Thank you, Elizabeth, for being so honest, and for all the others who helped to ensure that this linen was never discarded, so that all of us could send you our love, back across the centuries.

 

Have you ever felt like Elizabeth did?  What creative outlets have helped you through your darkest hours? Have you ever asked yourself and God the questions she was brave enough to ask?

 

Would you be brave enough to voice them aloud or commit them to paper or fabric, music, clay, or canvas?

 

Would I?

 

 

Love to all & keep stitching,

LeahJoy

p.s. I’d love to hear your thoughts on this piece- please send me a comment or message!
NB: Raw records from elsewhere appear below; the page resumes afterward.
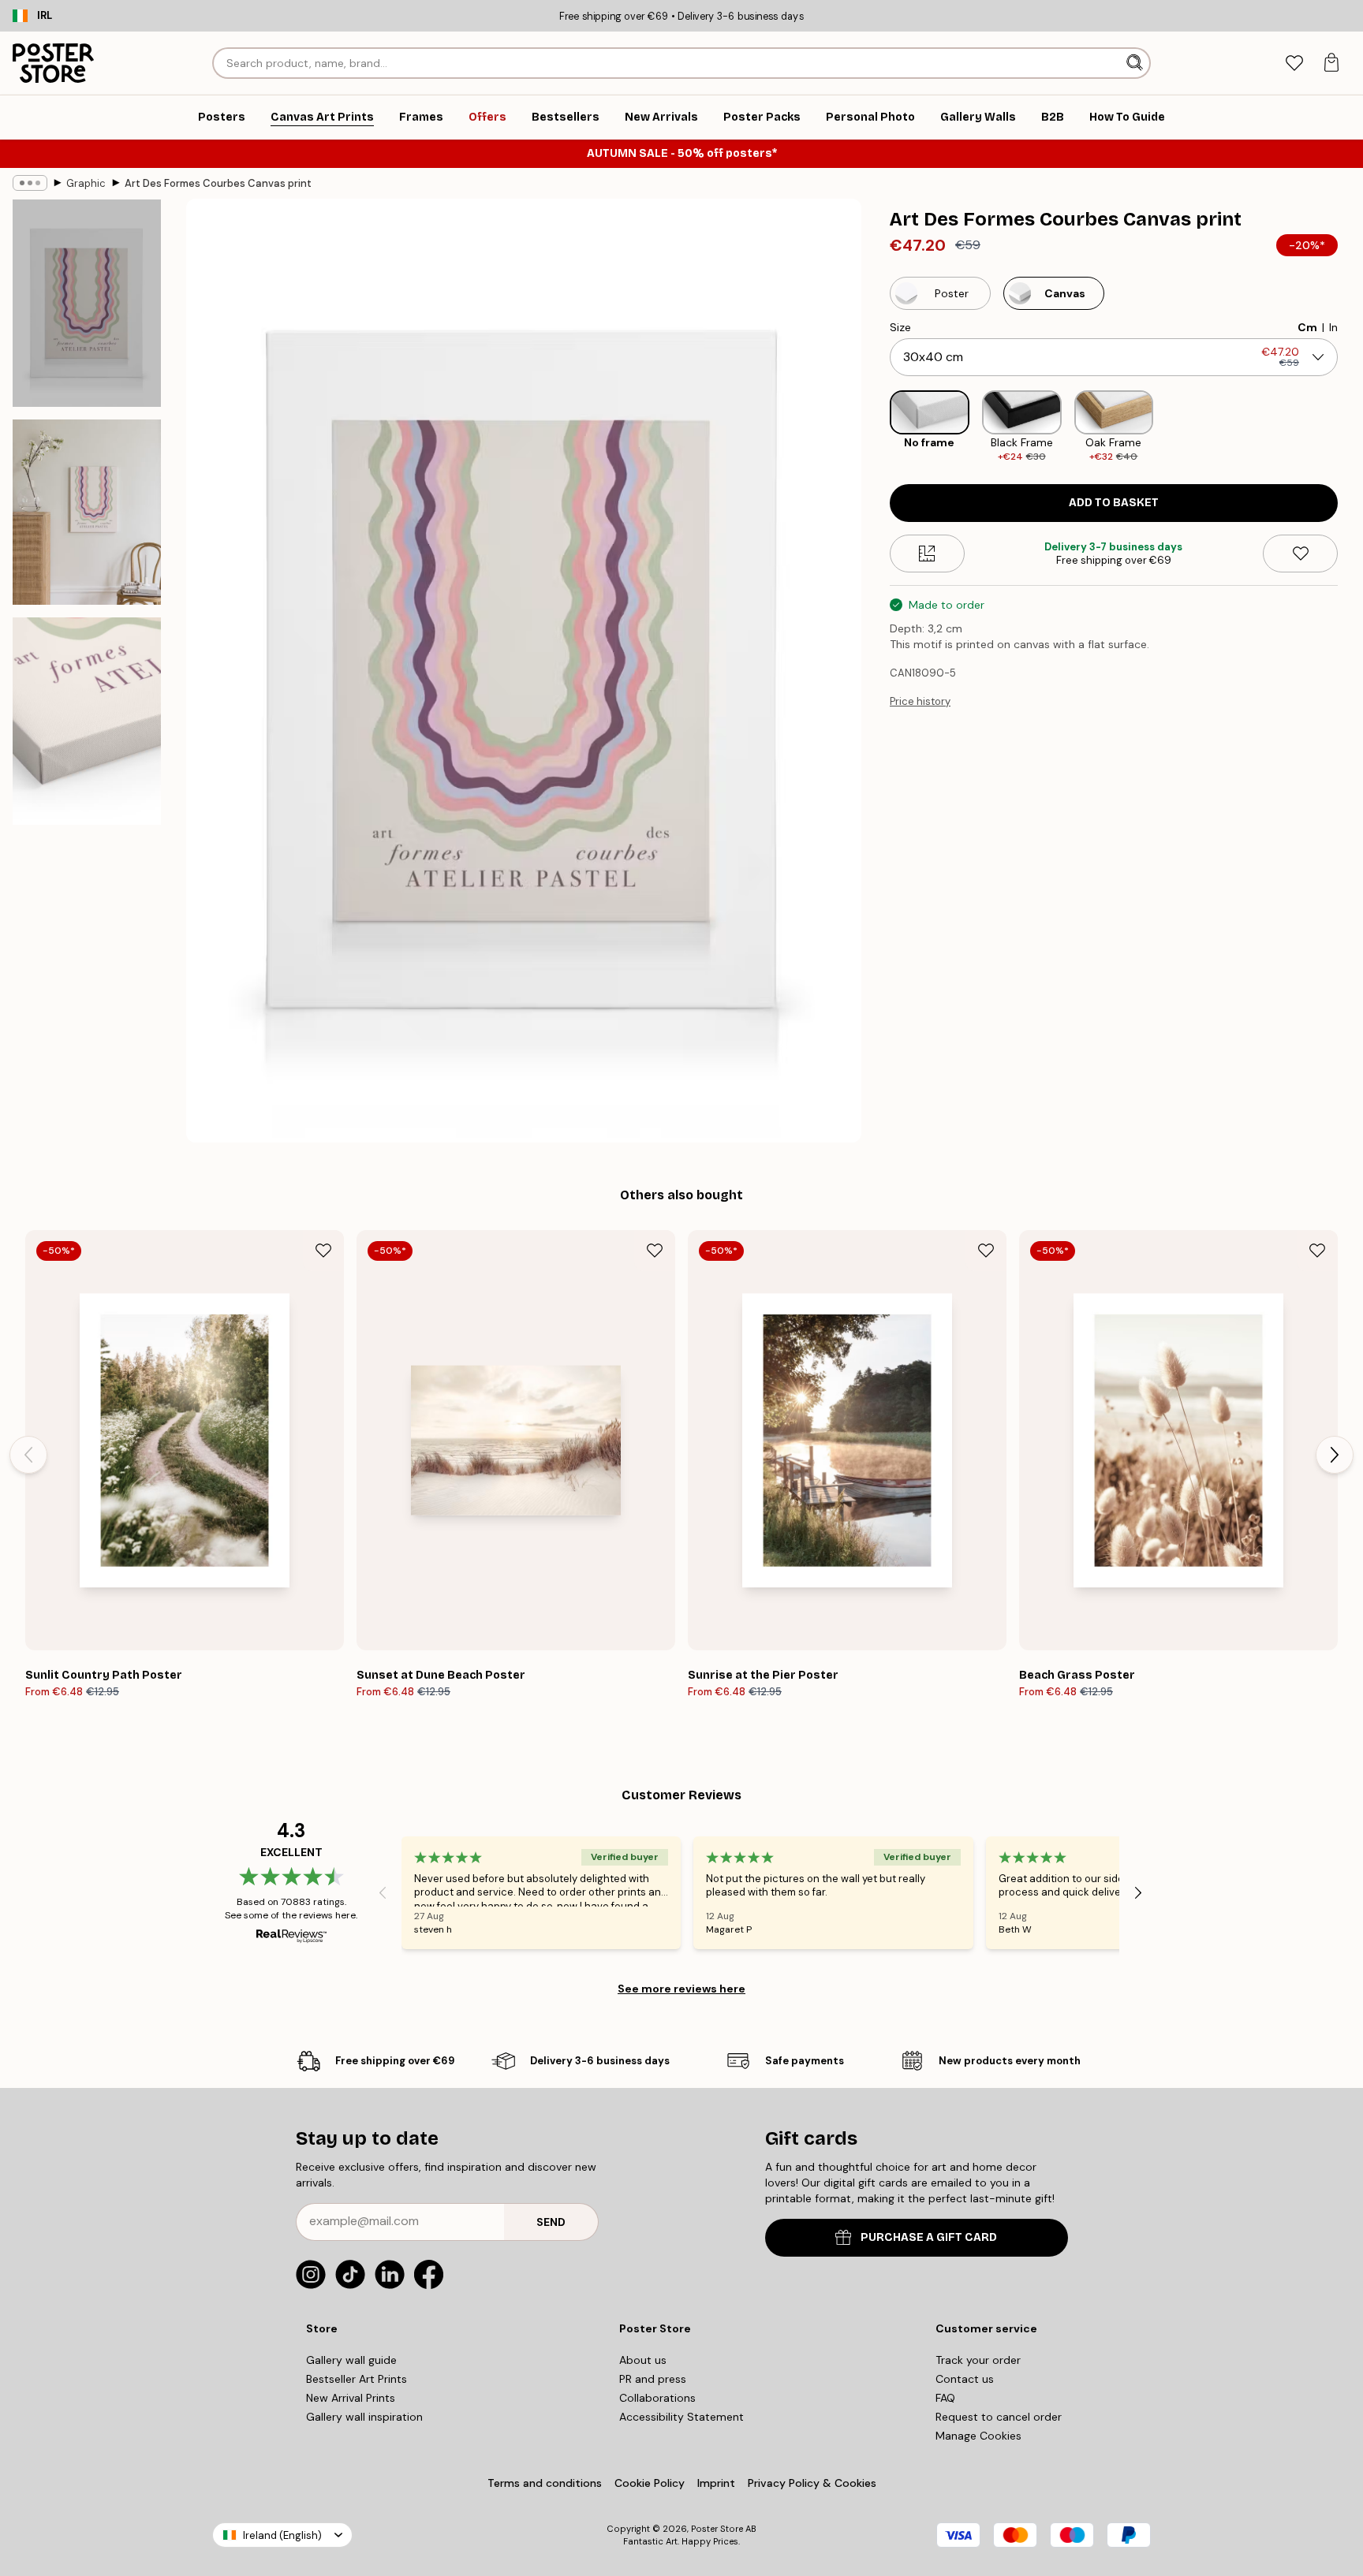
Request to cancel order (998, 2417)
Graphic (86, 183)
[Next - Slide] (1350, 427)
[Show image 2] (87, 512)
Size (900, 327)
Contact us (964, 2379)
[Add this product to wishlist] (1300, 553)
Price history (920, 701)
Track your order (978, 2360)
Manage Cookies (978, 2436)
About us (643, 2360)
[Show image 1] (87, 303)
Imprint (716, 2483)
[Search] (1136, 63)
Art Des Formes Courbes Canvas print (218, 183)
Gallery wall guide (351, 2360)
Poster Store (717, 2528)
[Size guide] (927, 553)
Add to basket (1114, 502)
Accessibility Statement (681, 2417)
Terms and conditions (544, 2483)
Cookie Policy (649, 2483)
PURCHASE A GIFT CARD (929, 2237)
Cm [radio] (1307, 327)
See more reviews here (681, 1988)
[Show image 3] (87, 721)
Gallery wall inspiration (364, 2417)
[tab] (1294, 63)
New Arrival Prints (350, 2398)
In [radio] (1333, 327)
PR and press (652, 2379)
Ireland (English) (282, 2535)
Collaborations (657, 2398)
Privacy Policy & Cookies (812, 2483)
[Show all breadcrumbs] (30, 183)
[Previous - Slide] (877, 427)
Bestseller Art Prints (356, 2379)
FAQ (945, 2398)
p.p.s If you or someone you know is struggling with mental health issues or thoughts of suicide- PLEASE reach out for help.  You are loved and needed, and there is help to found.  https://www.nimh.nih.gov/health/find-help

p.p.p.s I’ve shared a bit about how Elizabeth Parker has changed my life. In a future post we’ll dive into the ways she just might change yours, too.

2 Comments

  1. Susie on May 12, 2023 at 7:01 am

    “It asks to be protected, in ways Elizabeth herself never was.” This perfectly sums up this piece! Thank you for sharing all you know about this work. It is intriguing, thought-provoking & your perspective on it is enlightening! I’ll go to v&a with you anytime! 😁



    • leahjoy on May 12, 2023 at 2:40 pm

      So glad you enjoyed it! Let’s plan that trip!